§ 19. Mr. Nicholas Bakerasked the Secretary of State for Industry what steps he is taking to compensate the companies owning assets nationalised under the Aircraft and Shipbuilding Act 1977; and if he will make a statement.
§ Mr. Adam ButlerCompensation is not yet determined for 12 out of the 25 companies. Payments on account totalling £60 million have been made in respect of the 12 companies. Arbitration is in progress concerning three of the companies. The position remains open in respect of the remaining nine companies, effectively involving seven negotiations. These inevitably raise some particularly intractable issues. It would not be appropriate for 935 me to comment further on individual cases.

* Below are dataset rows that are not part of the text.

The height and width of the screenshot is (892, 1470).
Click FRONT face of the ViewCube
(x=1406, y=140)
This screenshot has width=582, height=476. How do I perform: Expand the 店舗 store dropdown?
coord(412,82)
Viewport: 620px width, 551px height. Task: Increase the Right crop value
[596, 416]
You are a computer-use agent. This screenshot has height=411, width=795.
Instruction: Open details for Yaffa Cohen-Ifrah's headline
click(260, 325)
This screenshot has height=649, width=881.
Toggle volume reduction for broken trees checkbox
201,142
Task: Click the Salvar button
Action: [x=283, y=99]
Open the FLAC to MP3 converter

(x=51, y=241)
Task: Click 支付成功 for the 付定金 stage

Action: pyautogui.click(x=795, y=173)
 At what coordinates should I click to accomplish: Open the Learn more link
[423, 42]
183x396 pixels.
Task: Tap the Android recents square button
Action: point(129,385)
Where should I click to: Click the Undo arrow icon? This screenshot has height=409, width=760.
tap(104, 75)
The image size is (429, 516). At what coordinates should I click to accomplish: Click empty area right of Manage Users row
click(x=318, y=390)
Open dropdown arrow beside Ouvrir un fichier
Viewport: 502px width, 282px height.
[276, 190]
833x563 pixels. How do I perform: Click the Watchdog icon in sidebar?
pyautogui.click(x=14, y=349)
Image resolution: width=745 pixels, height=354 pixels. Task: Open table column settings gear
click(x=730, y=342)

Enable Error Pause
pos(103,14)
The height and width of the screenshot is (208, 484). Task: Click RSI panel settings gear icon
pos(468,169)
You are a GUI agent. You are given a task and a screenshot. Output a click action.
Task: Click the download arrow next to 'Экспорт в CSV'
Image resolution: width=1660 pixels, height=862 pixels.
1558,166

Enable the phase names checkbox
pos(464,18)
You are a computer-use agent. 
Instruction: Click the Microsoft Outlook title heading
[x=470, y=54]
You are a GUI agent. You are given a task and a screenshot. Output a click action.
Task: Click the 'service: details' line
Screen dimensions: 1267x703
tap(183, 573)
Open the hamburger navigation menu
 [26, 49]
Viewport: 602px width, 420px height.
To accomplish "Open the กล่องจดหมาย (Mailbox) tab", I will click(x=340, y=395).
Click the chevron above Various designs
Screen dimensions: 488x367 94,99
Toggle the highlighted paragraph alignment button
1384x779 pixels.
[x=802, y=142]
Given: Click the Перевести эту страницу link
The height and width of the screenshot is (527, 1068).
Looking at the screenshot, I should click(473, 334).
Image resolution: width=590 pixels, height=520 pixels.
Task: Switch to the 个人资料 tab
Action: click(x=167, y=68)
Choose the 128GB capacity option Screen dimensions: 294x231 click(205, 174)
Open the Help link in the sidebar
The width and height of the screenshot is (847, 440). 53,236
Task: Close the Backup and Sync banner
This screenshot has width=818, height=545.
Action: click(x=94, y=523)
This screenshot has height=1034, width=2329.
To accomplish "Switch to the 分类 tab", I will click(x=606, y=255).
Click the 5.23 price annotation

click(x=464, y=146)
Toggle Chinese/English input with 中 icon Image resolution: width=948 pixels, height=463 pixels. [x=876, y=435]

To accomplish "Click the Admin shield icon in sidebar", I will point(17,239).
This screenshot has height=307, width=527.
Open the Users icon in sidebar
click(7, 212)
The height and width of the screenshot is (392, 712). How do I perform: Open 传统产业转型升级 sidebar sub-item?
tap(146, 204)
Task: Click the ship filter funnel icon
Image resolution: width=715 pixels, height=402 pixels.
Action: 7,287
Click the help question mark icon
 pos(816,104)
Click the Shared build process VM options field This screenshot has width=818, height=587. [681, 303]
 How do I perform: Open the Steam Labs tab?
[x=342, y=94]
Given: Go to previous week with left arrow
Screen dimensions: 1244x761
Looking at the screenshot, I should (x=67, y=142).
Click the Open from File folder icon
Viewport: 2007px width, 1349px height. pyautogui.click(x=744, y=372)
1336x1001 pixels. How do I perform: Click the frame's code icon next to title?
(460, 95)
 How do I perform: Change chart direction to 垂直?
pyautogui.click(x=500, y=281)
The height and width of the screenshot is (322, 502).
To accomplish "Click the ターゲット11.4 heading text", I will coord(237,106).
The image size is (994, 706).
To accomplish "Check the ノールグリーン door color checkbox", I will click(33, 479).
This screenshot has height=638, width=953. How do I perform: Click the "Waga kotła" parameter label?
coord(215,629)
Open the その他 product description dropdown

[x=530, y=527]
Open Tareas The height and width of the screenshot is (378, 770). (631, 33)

§ Mr. BakerWill the Minister give an assurance that the Government have not been dragging their feet in this matter? It appears that these negotiations have taken an unconscionable amount of time. Can he say whether the possibility of denationalisation has entered these negotiations?
§ Mr. ButlerI assure my hon. Friend that Ministers have not been dragging their feet. It is a highly complicated matter and in some cases there is a difference between what is asked by the previous owners and what the Act appears to allow. This dictates a longer period of negotiation. Compensation payments and denationalisation are separate matters, but it remains the firm policy of the Government to introduce private sector capital into British Shipbuilders at an appropriate time.
§ Mr. Les HuckfieldDoes not the hon. Gentleman understand that, despite what he says, he is trying to denationalise an industry which has not yet been properly nationalised? Does he accept that, on the basis of the replies that he has given today, there is nothing in his Bill, and there will be nothing on the statute book if the aerospace denationalisation Bill gets through, to prevent British Aerospace from being either broken up or taken over, lock, stock and barrel, by foreigners?
§ Mr. ButlerI am interested in what the hon. Gentleman says about the companies not being properly nationalised, but I understand that, in law, ownership was transferred on vesting day. In regard to the hon. Gentleman's repeated remarks about the aerospace industry, I can say only that there are none so deaf as those who will not hear.